• _SOURCE DOCUMENT_
____________________

Selecting BMS

Headrc said:
I am following you ..way behind! :blush:

I have followed the BMS debate for a while now. I think a lot of the "Anti-BMS" people don't like the cheap BMS units because they cost money and time anddon't give you any feedback---You have to assume that they work, and when your battery quits working it may be because the BMS malfunctioned.

Alot of these people know their batteries very well, test them, have monitors on every cell with high voltage alarms, low voltage alarms, temp alarms. And they can balance charge or manually balance them. So these people are have basically turned themselves into a human BMS. If you know the batteries, or know what to do if you get an alarm this is fine.

However if someone else is using the battery system I would want a BMS that is automatic. For instance I have two younger brothers. If I had them use something that had a manual BMS and there was a problem, one brother would shut it down and/or check on the problem. The other brother would ignore the alarms and possibly set the batteries on fire or something.

I like the Batrium because it gives you feedback....Meaning it can tell you the cell voltages, temp, amp hours, error codes and all that stuff rather than being a green PCB that you just add on to your battery pack. I haven't decided if I am going to buy a Batrium, or Similiar system or design and build a BMS. But I guarantee you that what ever system I use will give me plenty of information, and be automatic.

____________________

• _SET PROBLEM 1_
Count the lines in the records below that contain the word "screenshot", matching case exactly. Give only the number.

• _SOURCE DATA_
____________________

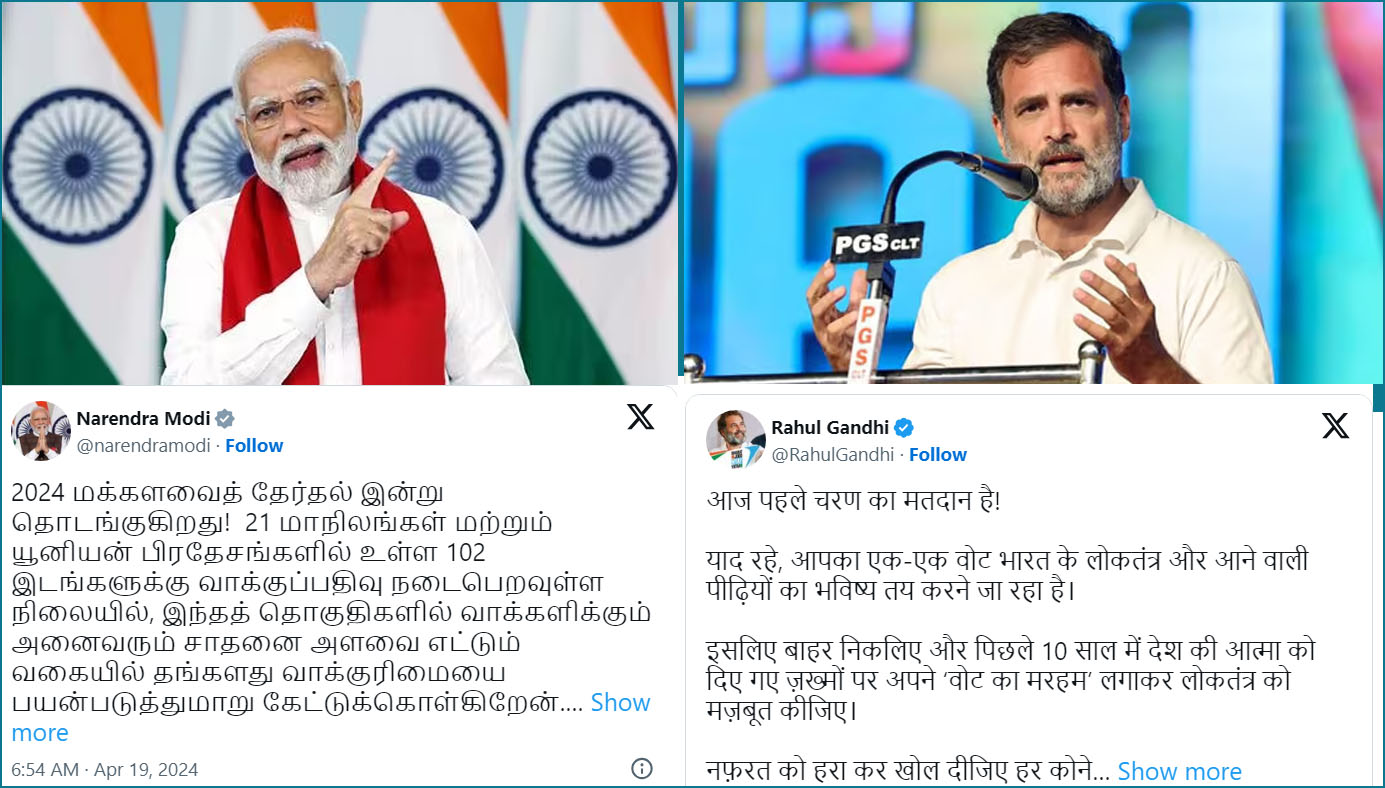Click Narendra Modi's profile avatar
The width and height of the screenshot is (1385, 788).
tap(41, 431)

____________________

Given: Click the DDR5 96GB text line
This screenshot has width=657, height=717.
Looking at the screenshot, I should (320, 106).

____________________

• _SET PROBLEM 2_
Decide whether each statement agrees with the post on selecting a BMS, and give the exact words from the post that settle it: (a) The writer has already decided to buy a Batrium. (b) The writer has two younger brothers. (c) The writer says the Batrium can report error codes.

• _CORRECT RESULT 1_
3

• _CORRECT RESULT 2_
(a) No: "I haven't decided if I am going to buy a Batrium, or Similiar system or design and build a BMS."
(b) Yes: "For instance I have two younger brothers."
(c) Yes: "it can tell you the cell voltages, temp, amp hours, error codes and all that stuff"